AudricV commented 3 years ago

Yes, I was thinking that too.

FireMasterK commented 3 years ago

image

You need to specify the parameter as a Protobuf field. I think adding support for this is technically infeasible without the Protobuf library.

AudricV commented 2 years ago

@FireMasterK Not really, we can use the resolve_url endpoint of the InnerTube API, which give us everything we need!

Request URL: https://www.youtube.com/youtubei/v1/navigation/resolve_url?key=AIzaSyAO_FJ2SlqU8Q4STEHLGCilw_Y9_11qcW8

Request body:

{
  "context": {
    "client": {
      "hl": "en-GB",
      "gl": "US",
      "clientName": "WEB",
      "clientVersion": "2.20220124.01.00"
    }
  },
  "url": "https://www.youtube.com/hashtag/martingarrix"

> _Dataset section_:
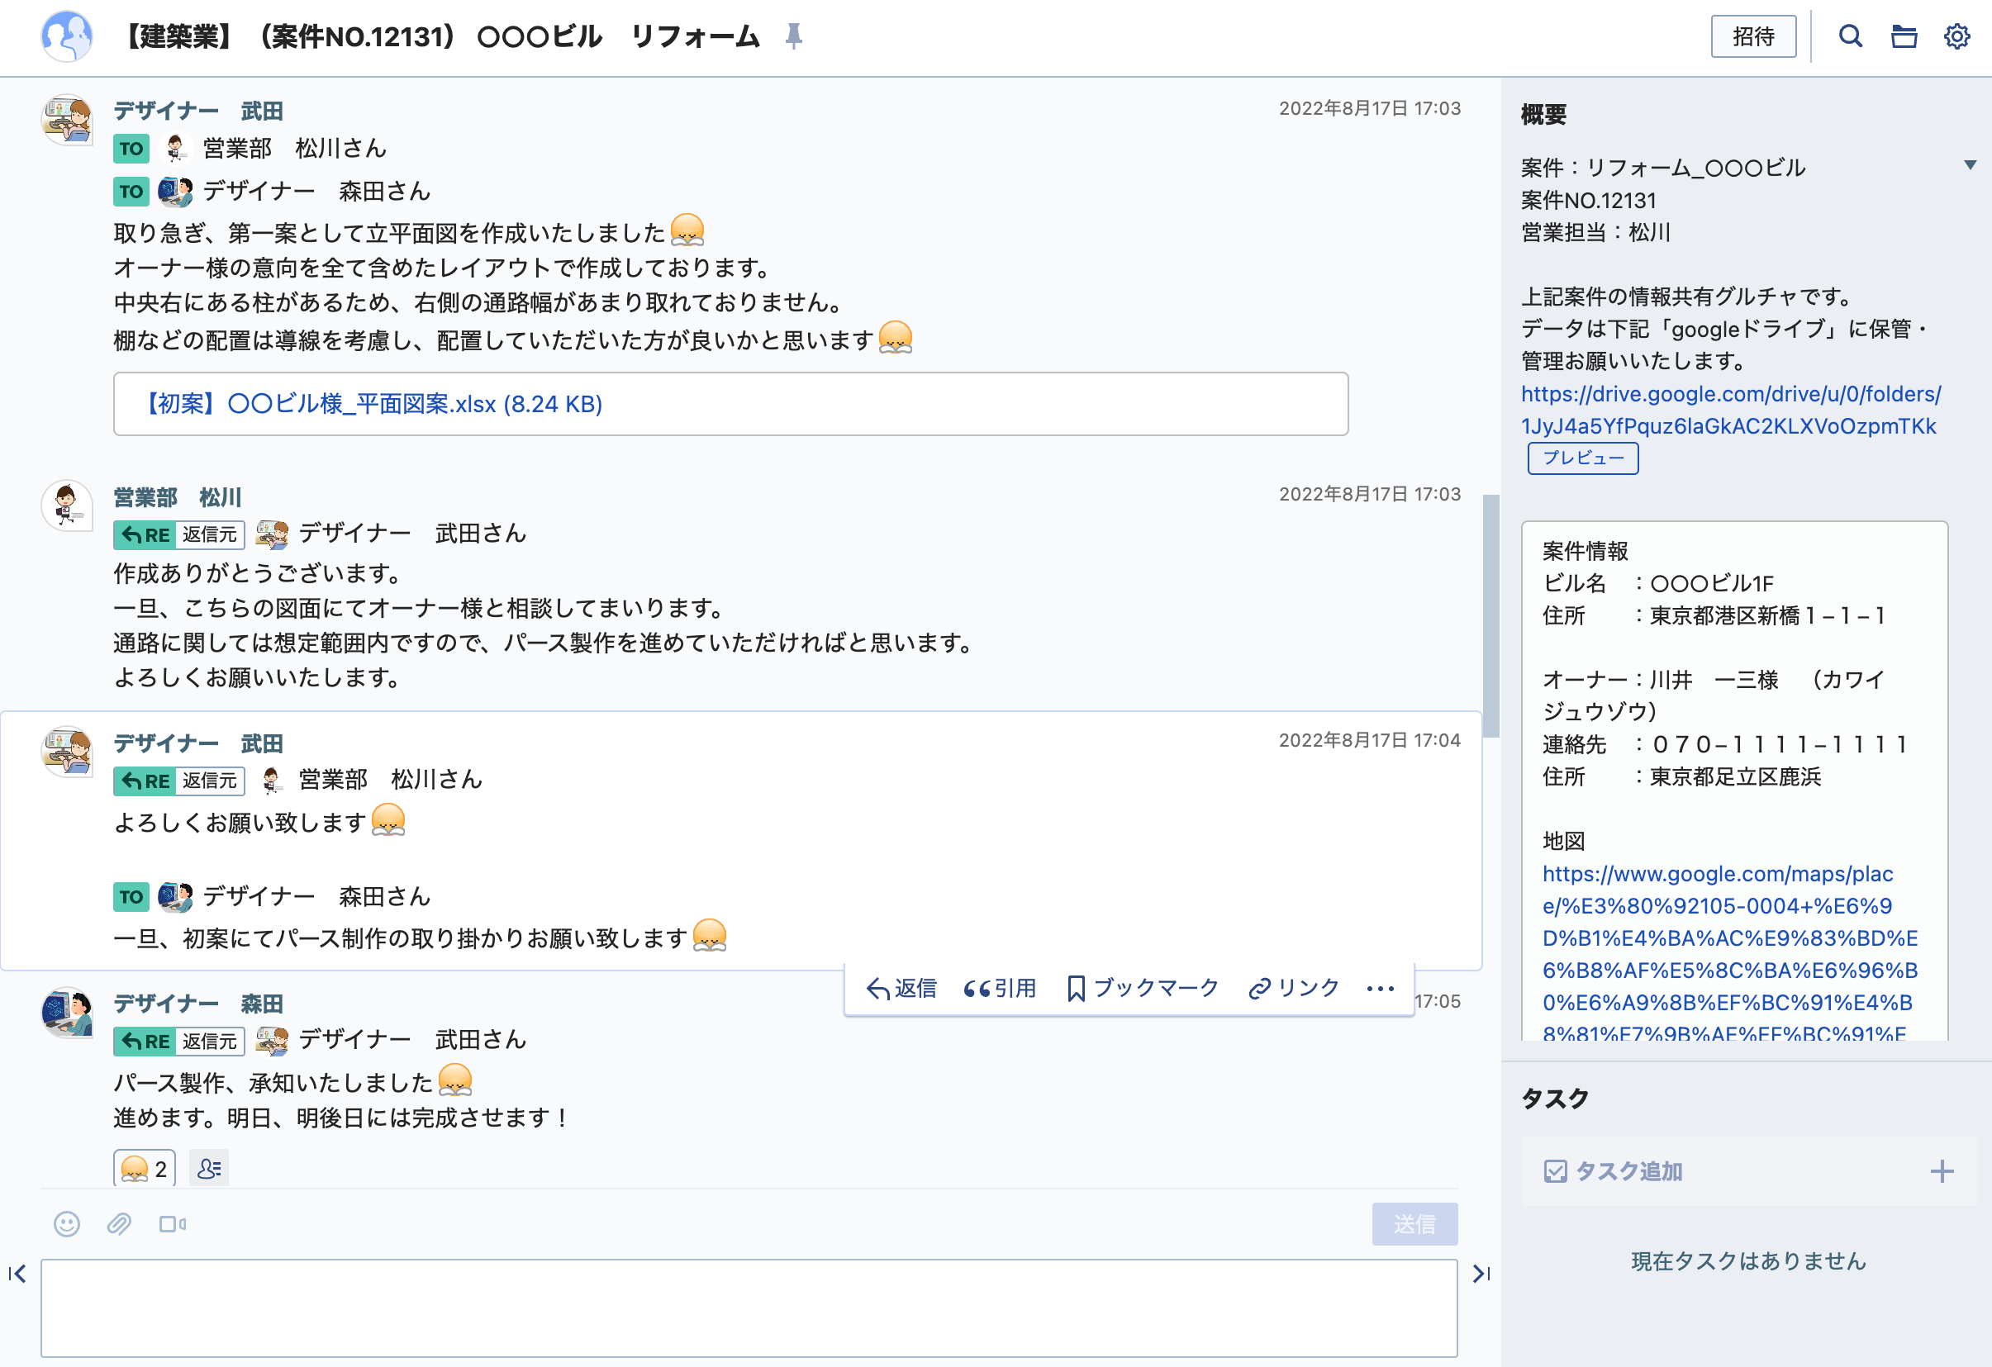Select 返信 reply in message action bar
Viewport: 1992px width, 1367px height.
click(901, 988)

> _Work to do_:
Could you carry on the thread about resolving YouTube hashtag URLs through the InnerTube API, starting right after its last line?

> _Output of the exercise_:
}

Which returns (responseContext object removed):

{
  "endpoint": {
    "clickTrackingParams": "value_removed",
    "commandMetadata": {
      "webCommandMetadata": {
        "url": "/hashtag/martingarrix",
        "webPageType": "WEB_PAGE_TYPE_BROWSE",
        "rootVe": 6827,
        "apiUrl": "/youtubei/v1/browse"
      }
    },
    "browseEndpoint": {
      "browseId": "FEhashtag",
      "params": "6gUOCgxtYXJ0aW5nYXJyaXg%3D"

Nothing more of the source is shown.